- Exercise aim -
Copy the entries below word for word, from the line with "How do I perform: Click the Blenders" to the line with "(x=359, y=66)", including both of those lines.

## Begin Provided material

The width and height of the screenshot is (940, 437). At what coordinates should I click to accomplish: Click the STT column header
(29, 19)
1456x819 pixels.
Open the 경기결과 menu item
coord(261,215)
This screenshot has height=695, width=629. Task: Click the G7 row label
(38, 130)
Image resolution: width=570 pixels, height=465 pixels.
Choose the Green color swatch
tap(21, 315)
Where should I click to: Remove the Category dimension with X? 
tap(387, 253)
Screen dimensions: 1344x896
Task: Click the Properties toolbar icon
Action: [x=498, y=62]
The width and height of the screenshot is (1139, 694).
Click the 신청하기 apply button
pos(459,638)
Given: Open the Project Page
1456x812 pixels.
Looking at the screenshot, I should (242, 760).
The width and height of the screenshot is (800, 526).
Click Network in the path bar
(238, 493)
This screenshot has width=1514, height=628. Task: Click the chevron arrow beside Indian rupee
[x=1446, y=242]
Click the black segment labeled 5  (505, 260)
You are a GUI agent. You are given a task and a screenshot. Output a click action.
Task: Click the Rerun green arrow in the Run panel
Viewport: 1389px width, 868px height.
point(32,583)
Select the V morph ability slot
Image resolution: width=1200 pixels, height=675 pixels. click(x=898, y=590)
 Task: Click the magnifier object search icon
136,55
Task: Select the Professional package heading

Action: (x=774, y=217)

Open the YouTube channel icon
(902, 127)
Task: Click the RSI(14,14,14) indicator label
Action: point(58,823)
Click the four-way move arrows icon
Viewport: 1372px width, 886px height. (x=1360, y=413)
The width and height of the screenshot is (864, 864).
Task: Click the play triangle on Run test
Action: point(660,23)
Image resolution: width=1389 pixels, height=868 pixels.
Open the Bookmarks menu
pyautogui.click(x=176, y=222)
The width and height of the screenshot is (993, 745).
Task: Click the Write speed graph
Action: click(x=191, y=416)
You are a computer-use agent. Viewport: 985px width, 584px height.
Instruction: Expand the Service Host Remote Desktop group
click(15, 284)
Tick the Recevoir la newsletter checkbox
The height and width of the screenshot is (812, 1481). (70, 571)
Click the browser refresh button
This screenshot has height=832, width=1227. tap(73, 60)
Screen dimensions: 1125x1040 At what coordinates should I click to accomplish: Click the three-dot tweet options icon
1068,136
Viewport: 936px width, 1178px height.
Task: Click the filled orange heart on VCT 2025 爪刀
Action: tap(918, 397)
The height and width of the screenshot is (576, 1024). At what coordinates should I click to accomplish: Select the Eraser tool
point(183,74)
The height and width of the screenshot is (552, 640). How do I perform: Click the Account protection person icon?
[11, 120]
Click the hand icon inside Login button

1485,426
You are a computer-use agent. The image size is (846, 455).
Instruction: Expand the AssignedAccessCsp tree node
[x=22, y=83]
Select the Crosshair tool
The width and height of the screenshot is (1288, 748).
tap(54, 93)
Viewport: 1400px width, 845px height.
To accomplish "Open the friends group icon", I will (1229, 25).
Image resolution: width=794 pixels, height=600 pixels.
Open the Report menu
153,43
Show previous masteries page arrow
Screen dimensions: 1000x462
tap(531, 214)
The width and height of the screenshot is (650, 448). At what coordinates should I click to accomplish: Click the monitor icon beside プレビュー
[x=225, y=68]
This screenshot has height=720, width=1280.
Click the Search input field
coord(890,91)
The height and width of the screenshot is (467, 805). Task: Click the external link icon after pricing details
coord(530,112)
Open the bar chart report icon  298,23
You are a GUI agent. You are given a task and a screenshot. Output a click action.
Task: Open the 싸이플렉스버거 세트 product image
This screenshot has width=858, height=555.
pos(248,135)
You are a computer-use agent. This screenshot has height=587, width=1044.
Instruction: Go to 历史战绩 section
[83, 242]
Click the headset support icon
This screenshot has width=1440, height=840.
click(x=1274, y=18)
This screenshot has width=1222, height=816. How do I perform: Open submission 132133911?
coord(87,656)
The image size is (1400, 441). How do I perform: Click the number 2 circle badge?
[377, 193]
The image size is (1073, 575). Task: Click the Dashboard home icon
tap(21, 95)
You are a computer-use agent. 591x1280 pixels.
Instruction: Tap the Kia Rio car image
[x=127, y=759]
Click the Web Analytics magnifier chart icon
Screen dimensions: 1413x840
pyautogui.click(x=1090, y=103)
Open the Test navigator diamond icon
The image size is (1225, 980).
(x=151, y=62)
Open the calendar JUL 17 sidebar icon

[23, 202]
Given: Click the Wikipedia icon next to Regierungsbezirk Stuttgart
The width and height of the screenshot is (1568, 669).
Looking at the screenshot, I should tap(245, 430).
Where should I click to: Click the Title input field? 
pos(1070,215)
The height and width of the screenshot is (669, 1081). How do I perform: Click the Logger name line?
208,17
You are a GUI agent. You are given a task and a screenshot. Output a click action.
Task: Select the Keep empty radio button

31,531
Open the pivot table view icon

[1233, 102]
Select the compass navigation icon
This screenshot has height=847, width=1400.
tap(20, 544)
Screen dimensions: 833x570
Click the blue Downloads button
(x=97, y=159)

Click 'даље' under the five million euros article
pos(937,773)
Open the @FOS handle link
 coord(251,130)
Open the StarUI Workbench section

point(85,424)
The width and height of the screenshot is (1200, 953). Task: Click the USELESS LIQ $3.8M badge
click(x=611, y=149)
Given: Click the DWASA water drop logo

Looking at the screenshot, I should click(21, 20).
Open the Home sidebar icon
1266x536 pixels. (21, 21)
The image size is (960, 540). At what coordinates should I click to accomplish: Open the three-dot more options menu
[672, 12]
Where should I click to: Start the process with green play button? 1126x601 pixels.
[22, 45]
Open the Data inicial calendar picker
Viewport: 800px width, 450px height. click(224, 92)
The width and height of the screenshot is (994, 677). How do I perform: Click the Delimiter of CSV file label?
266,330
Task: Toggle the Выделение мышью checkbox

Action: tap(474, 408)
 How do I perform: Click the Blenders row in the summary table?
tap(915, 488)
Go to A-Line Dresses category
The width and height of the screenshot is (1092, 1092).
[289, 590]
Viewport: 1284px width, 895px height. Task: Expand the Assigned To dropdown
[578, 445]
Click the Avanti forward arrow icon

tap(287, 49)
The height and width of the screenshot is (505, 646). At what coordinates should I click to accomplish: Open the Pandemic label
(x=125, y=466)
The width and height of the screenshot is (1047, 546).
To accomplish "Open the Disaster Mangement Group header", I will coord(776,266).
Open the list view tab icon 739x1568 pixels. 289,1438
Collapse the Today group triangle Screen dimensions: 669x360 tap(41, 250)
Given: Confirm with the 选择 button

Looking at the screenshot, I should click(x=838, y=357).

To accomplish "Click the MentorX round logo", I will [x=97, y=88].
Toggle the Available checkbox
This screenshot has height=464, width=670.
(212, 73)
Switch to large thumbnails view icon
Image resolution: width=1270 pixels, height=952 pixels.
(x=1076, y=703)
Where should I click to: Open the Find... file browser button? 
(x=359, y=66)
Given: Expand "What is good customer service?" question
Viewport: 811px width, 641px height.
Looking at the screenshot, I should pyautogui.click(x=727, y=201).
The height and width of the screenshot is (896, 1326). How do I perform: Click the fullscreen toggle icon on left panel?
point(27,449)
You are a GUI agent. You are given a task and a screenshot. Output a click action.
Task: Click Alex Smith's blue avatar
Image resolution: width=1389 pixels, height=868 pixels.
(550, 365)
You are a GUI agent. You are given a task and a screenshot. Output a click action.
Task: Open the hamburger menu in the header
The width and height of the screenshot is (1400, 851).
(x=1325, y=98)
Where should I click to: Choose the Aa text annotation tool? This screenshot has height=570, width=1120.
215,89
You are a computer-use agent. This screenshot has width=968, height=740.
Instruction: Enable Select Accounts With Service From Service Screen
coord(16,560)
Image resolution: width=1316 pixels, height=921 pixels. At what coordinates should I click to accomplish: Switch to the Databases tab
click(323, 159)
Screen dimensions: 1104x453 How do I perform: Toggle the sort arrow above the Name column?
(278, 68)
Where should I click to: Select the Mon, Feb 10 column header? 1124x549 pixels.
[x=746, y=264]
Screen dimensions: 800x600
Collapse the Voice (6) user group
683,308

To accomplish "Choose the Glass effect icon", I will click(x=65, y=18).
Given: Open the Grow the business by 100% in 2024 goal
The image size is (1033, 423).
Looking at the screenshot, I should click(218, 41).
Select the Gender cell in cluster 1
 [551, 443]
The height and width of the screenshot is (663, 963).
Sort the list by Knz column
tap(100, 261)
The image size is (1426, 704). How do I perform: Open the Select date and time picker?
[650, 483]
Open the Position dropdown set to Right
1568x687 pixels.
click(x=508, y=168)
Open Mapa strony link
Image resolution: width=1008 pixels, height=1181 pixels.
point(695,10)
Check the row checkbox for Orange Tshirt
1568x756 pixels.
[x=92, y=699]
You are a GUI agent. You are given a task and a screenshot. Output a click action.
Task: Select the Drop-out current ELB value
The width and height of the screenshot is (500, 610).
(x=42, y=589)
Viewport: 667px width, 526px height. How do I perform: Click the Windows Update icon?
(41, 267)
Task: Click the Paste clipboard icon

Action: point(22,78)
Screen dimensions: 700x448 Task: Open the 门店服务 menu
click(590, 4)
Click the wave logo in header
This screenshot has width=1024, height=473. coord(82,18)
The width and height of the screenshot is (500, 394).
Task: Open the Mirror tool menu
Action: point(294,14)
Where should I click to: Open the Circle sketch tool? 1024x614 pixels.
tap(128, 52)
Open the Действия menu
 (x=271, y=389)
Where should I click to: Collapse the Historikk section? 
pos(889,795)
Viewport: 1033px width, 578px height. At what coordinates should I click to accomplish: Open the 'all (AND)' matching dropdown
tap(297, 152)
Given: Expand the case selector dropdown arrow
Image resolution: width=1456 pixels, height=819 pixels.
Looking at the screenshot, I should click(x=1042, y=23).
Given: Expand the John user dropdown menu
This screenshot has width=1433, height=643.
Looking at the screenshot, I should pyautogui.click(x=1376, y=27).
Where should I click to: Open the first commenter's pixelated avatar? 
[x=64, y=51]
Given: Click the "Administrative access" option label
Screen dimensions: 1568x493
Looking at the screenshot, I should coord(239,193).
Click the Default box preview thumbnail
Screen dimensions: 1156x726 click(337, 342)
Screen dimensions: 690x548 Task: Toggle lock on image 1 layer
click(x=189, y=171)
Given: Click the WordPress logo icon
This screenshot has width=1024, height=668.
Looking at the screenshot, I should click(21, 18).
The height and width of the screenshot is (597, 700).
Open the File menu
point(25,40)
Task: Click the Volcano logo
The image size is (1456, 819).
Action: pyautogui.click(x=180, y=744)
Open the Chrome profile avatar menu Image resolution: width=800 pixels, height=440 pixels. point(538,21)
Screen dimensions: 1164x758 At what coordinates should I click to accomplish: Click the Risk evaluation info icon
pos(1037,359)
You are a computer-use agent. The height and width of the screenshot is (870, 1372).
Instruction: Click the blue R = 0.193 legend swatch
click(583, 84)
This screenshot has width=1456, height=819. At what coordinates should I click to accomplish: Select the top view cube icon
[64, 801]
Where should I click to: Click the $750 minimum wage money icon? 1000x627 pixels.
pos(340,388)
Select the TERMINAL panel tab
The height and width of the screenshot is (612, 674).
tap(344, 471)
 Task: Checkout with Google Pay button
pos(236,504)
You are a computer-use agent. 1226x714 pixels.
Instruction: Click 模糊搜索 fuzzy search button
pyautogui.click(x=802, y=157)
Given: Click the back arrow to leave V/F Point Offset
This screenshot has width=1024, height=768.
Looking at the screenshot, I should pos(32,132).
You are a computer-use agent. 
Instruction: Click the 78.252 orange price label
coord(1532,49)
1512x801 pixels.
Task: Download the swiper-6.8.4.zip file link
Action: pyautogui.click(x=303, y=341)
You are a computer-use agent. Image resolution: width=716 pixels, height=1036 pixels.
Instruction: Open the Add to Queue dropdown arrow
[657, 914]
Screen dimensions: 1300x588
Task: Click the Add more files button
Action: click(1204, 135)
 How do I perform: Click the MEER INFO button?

## End Provided material

- Exercise answer -
 How do I perform: Click the Blenders row in the summary table?
tap(915, 488)
Go to A-Line Dresses category
The width and height of the screenshot is (1092, 1092).
[289, 590]
Viewport: 1284px width, 895px height. Task: Expand the Assigned To dropdown
[578, 445]
Click the Avanti forward arrow icon

tap(287, 49)
The height and width of the screenshot is (505, 646). At what coordinates should I click to accomplish: Open the Pandemic label
(x=125, y=466)
The width and height of the screenshot is (1047, 546).
To accomplish "Open the Disaster Mangement Group header", I will coord(776,266).
Open the list view tab icon 739x1568 pixels. 289,1438
Collapse the Today group triangle Screen dimensions: 669x360 tap(41, 250)
Given: Confirm with the 选择 button

Looking at the screenshot, I should click(x=838, y=357).

To accomplish "Click the MentorX round logo", I will [x=97, y=88].
Toggle the Available checkbox
This screenshot has height=464, width=670.
(212, 73)
Switch to large thumbnails view icon
Image resolution: width=1270 pixels, height=952 pixels.
(x=1076, y=703)
Where should I click to: Open the Find... file browser button? 
(x=359, y=66)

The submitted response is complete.